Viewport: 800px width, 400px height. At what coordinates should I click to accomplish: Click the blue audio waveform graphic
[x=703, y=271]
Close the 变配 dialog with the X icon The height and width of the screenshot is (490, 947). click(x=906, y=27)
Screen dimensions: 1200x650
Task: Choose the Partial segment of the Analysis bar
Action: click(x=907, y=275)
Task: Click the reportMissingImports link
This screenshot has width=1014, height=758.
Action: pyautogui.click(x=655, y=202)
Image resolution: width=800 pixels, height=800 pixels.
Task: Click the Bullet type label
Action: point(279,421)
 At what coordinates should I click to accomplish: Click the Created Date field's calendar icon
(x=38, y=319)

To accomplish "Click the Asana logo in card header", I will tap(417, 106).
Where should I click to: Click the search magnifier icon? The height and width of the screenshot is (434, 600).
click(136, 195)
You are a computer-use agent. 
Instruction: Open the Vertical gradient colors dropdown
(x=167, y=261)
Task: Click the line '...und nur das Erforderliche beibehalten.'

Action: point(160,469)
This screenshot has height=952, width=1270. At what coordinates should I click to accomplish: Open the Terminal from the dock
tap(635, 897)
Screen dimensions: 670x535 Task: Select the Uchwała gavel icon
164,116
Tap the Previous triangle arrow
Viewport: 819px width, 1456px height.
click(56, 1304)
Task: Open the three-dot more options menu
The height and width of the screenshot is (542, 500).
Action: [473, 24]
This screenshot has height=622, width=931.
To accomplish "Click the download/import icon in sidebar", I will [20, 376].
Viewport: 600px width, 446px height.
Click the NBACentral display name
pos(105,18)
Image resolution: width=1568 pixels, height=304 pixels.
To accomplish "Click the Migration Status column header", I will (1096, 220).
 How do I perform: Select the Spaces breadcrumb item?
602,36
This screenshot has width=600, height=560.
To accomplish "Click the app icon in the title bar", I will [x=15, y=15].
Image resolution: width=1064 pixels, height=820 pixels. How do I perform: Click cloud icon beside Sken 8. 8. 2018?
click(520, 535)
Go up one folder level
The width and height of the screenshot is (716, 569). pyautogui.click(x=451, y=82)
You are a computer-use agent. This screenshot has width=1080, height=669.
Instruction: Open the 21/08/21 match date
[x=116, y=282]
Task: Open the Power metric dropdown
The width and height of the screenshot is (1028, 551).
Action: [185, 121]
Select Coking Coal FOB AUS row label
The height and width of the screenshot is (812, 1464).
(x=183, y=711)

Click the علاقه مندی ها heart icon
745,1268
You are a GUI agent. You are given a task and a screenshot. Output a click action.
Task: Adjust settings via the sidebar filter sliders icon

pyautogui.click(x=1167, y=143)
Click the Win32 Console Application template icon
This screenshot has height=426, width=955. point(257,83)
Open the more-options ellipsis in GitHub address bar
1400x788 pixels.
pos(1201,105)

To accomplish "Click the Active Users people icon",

━━━━━━━━━━━━━━━━

What to do:
When you reach the end of the data, retype all of it exactly.

Reply:
Viewport: 800px width, 400px height. At what coordinates should I click to accomplish: Click the blue audio waveform graphic
[x=703, y=271]
Close the 变配 dialog with the X icon The height and width of the screenshot is (490, 947). click(x=906, y=27)
Screen dimensions: 1200x650
Task: Choose the Partial segment of the Analysis bar
Action: click(x=907, y=275)
Task: Click the reportMissingImports link
This screenshot has width=1014, height=758.
Action: pyautogui.click(x=655, y=202)
Image resolution: width=800 pixels, height=800 pixels.
Task: Click the Bullet type label
Action: point(279,421)
 At what coordinates should I click to accomplish: Click the Created Date field's calendar icon
(x=38, y=319)

To accomplish "Click the Asana logo in card header", I will tap(417, 106).
Where should I click to: Click the search magnifier icon? The height and width of the screenshot is (434, 600).
click(136, 195)
You are a computer-use agent. 
Instruction: Open the Vertical gradient colors dropdown
(x=167, y=261)
Task: Click the line '...und nur das Erforderliche beibehalten.'

Action: point(160,469)
This screenshot has height=952, width=1270. At what coordinates should I click to accomplish: Open the Terminal from the dock
tap(635, 897)
Screen dimensions: 670x535 Task: Select the Uchwała gavel icon
164,116
Tap the Previous triangle arrow
Viewport: 819px width, 1456px height.
click(56, 1304)
Task: Open the three-dot more options menu
The height and width of the screenshot is (542, 500).
Action: [473, 24]
This screenshot has height=622, width=931.
To accomplish "Click the download/import icon in sidebar", I will [20, 376].
Viewport: 600px width, 446px height.
Click the NBACentral display name
pos(105,18)
Image resolution: width=1568 pixels, height=304 pixels.
To accomplish "Click the Migration Status column header", I will (1096, 220).
 How do I perform: Select the Spaces breadcrumb item?
602,36
This screenshot has width=600, height=560.
To accomplish "Click the app icon in the title bar", I will [x=15, y=15].
Image resolution: width=1064 pixels, height=820 pixels. How do I perform: Click cloud icon beside Sken 8. 8. 2018?
click(520, 535)
Go up one folder level
The width and height of the screenshot is (716, 569). pyautogui.click(x=451, y=82)
You are a computer-use agent. This screenshot has width=1080, height=669.
Instruction: Open the 21/08/21 match date
[x=116, y=282]
Task: Open the Power metric dropdown
The width and height of the screenshot is (1028, 551).
Action: [185, 121]
Select Coking Coal FOB AUS row label
The height and width of the screenshot is (812, 1464).
(x=183, y=711)

Click the علاقه مندی ها heart icon
745,1268
You are a GUI agent. You are given a task and a screenshot. Output a click action.
Task: Adjust settings via the sidebar filter sliders icon

pyautogui.click(x=1167, y=143)
Click the Win32 Console Application template icon
This screenshot has height=426, width=955. point(257,83)
Open the more-options ellipsis in GitHub address bar
1400x788 pixels.
pos(1201,105)

To accomplish "Click the Active Users people icon",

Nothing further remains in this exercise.